### [Action item]
Repeat the whole listing exactly as it appears.

++++

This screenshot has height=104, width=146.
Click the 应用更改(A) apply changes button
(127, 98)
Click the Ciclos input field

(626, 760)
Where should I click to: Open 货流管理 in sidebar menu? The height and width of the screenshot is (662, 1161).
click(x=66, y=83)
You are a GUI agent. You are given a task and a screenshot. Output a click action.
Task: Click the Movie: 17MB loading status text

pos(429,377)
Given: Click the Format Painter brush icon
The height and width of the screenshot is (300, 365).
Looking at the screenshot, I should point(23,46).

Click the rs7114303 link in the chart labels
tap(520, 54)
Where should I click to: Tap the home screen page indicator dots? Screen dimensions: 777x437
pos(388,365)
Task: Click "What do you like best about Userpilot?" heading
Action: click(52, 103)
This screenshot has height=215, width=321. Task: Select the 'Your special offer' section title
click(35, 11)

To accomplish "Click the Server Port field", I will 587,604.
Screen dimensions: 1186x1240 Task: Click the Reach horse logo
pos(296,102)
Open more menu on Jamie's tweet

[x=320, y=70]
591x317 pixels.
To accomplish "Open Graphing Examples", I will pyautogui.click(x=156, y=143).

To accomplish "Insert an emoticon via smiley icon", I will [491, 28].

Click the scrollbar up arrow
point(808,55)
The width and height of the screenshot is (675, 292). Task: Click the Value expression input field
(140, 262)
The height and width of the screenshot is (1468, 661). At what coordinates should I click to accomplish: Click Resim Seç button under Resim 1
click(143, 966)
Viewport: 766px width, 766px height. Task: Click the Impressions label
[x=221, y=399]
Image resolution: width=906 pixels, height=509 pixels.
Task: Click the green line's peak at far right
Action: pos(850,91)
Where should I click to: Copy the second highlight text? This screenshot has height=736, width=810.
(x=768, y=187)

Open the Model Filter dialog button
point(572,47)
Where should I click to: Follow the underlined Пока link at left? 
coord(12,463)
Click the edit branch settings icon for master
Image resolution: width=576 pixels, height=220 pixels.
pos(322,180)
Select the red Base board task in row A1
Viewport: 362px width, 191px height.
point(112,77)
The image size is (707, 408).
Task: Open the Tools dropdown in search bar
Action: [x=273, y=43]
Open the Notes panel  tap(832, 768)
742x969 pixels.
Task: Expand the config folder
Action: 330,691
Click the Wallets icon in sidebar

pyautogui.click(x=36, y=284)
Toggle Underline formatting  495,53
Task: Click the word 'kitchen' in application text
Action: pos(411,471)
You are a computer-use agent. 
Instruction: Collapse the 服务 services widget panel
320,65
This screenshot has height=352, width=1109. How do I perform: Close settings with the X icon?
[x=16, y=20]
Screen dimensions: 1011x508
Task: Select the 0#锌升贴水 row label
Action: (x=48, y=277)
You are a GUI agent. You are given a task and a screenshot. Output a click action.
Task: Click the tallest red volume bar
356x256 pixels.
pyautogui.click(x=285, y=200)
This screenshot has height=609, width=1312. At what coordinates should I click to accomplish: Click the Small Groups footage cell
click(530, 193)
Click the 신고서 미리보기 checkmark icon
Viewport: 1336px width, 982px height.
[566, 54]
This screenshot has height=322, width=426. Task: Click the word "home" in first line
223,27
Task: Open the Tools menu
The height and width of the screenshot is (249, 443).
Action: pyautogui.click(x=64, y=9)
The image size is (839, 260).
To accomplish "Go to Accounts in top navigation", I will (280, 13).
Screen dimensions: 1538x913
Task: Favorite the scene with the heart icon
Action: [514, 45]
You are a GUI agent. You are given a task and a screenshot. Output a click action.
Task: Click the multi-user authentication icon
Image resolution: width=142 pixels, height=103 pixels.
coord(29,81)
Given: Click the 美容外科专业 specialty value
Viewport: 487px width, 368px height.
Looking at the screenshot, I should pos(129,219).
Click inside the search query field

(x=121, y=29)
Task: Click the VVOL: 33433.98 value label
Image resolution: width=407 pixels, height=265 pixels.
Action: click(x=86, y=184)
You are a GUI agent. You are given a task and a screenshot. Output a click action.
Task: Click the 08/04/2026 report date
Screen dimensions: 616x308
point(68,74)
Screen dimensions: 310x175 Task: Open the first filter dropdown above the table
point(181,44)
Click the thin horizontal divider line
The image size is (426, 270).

++++

### [Response area]
This screenshot has height=104, width=146.
Click the 应用更改(A) apply changes button
(127, 98)
Click the Ciclos input field

(626, 760)
Where should I click to: Open 货流管理 in sidebar menu? The height and width of the screenshot is (662, 1161).
click(x=66, y=83)
You are a GUI agent. You are given a task and a screenshot. Output a click action.
Task: Click the Movie: 17MB loading status text

pos(429,377)
Given: Click the Format Painter brush icon
The height and width of the screenshot is (300, 365).
Looking at the screenshot, I should point(23,46).

Click the rs7114303 link in the chart labels
tap(520, 54)
Where should I click to: Tap the home screen page indicator dots? Screen dimensions: 777x437
pos(388,365)
Task: Click "What do you like best about Userpilot?" heading
Action: click(52, 103)
This screenshot has height=215, width=321. Task: Select the 'Your special offer' section title
click(35, 11)

To accomplish "Click the Server Port field", I will 587,604.
Screen dimensions: 1186x1240 Task: Click the Reach horse logo
pos(296,102)
Open more menu on Jamie's tweet

[x=320, y=70]
591x317 pixels.
To accomplish "Open Graphing Examples", I will pyautogui.click(x=156, y=143).

To accomplish "Insert an emoticon via smiley icon", I will [491, 28].

Click the scrollbar up arrow
point(808,55)
The width and height of the screenshot is (675, 292). Task: Click the Value expression input field
(140, 262)
The height and width of the screenshot is (1468, 661). At what coordinates should I click to accomplish: Click Resim Seç button under Resim 1
click(143, 966)
Viewport: 766px width, 766px height. Task: Click the Impressions label
[x=221, y=399]
Image resolution: width=906 pixels, height=509 pixels.
Task: Click the green line's peak at far right
Action: pos(850,91)
Where should I click to: Copy the second highlight text? This screenshot has height=736, width=810.
(x=768, y=187)

Open the Model Filter dialog button
point(572,47)
Where should I click to: Follow the underlined Пока link at left? 
coord(12,463)
Click the edit branch settings icon for master
Image resolution: width=576 pixels, height=220 pixels.
pos(322,180)
Select the red Base board task in row A1
Viewport: 362px width, 191px height.
point(112,77)
The image size is (707, 408).
Task: Open the Tools dropdown in search bar
Action: [x=273, y=43]
Open the Notes panel  tap(832, 768)
742x969 pixels.
Task: Expand the config folder
Action: 330,691
Click the Wallets icon in sidebar

pyautogui.click(x=36, y=284)
Toggle Underline formatting  495,53
Task: Click the word 'kitchen' in application text
Action: pos(411,471)
You are a computer-use agent. 
Instruction: Collapse the 服务 services widget panel
320,65
This screenshot has height=352, width=1109. How do I perform: Close settings with the X icon?
[x=16, y=20]
Screen dimensions: 1011x508
Task: Select the 0#锌升贴水 row label
Action: (x=48, y=277)
You are a GUI agent. You are given a task and a screenshot. Output a click action.
Task: Click the tallest red volume bar
356x256 pixels.
pyautogui.click(x=285, y=200)
This screenshot has height=609, width=1312. At what coordinates should I click to accomplish: Click the Small Groups footage cell
click(530, 193)
Click the 신고서 미리보기 checkmark icon
Viewport: 1336px width, 982px height.
[566, 54]
This screenshot has height=322, width=426. Task: Click the word "home" in first line
223,27
Task: Open the Tools menu
The height and width of the screenshot is (249, 443).
Action: pyautogui.click(x=64, y=9)
The image size is (839, 260).
To accomplish "Go to Accounts in top navigation", I will (280, 13).
Screen dimensions: 1538x913
Task: Favorite the scene with the heart icon
Action: [514, 45]
You are a GUI agent. You are given a task and a screenshot. Output a click action.
Task: Click the multi-user authentication icon
Image resolution: width=142 pixels, height=103 pixels.
coord(29,81)
Given: Click the 美容外科专业 specialty value
Viewport: 487px width, 368px height.
Looking at the screenshot, I should pos(129,219).
Click inside the search query field

(x=121, y=29)
Task: Click the VVOL: 33433.98 value label
Image resolution: width=407 pixels, height=265 pixels.
Action: click(x=86, y=184)
You are a GUI agent. You are given a task and a screenshot. Output a click action.
Task: Click the 08/04/2026 report date
Screen dimensions: 616x308
point(68,74)
Screen dimensions: 310x175 Task: Open the first filter dropdown above the table
point(181,44)
Click the thin horizontal divider line
The image size is (426, 270).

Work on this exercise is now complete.